In the Wall Street Journal this morning a report from James Hansen of NASA:

A study warns that the Earth's temperature is approaching a level not seen in a million years, implying that we are getting close to "dangerous" levels of human pollution.

The study finds that, while the world warmed slowly during the century to 1975, it has warmed at a more rapid rate of about 0.2 degrees Celsius (0.36 degrees Fahrenheit) per decade thereafter. The researchers say the global mean temperature is now within one degree Celsius (1.8 degrees Fahrenheit) of the maximum mean temperature of the past million years. Based on a 0.2-degree-Celsius increase per decade, that high point could be reached within 50 years.

The authors' conclusion: Further warming of one degree Celsius could suggest a critical level after which potential consequences -- such as higher sea levels and species extinction -- might be especially hard to manage.
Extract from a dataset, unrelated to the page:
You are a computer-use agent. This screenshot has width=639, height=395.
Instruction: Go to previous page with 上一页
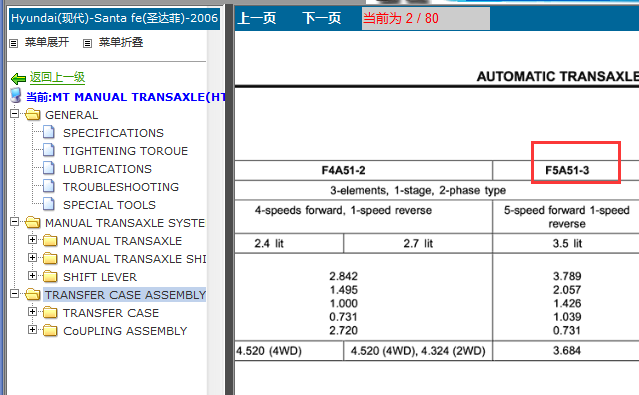point(256,18)
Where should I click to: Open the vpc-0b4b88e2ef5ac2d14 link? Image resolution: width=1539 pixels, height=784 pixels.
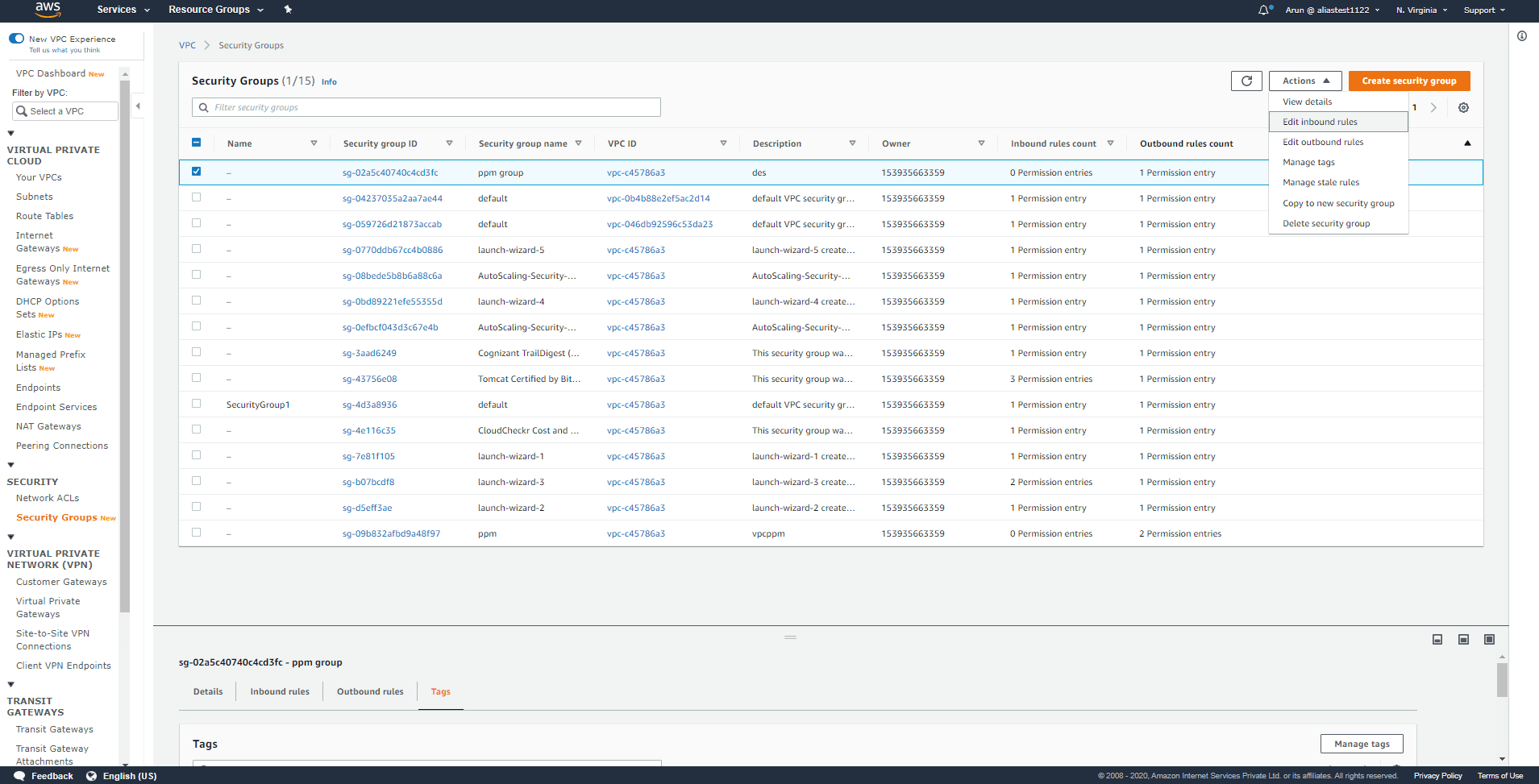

"If further global warming reaches two or three degrees Celsius, we will likely see changes that make Earth a very different planet from the one we know," said James Hansen, lead author and head of the National Aeronautics and Space Administration's Goddard Institute for Space Studies in New York, in a prepared statement. "The last time it was that warm was in the middle Pliocene, about three million years ago, when sea levels were estimated to have been 25 meters (80 feet) higher than today."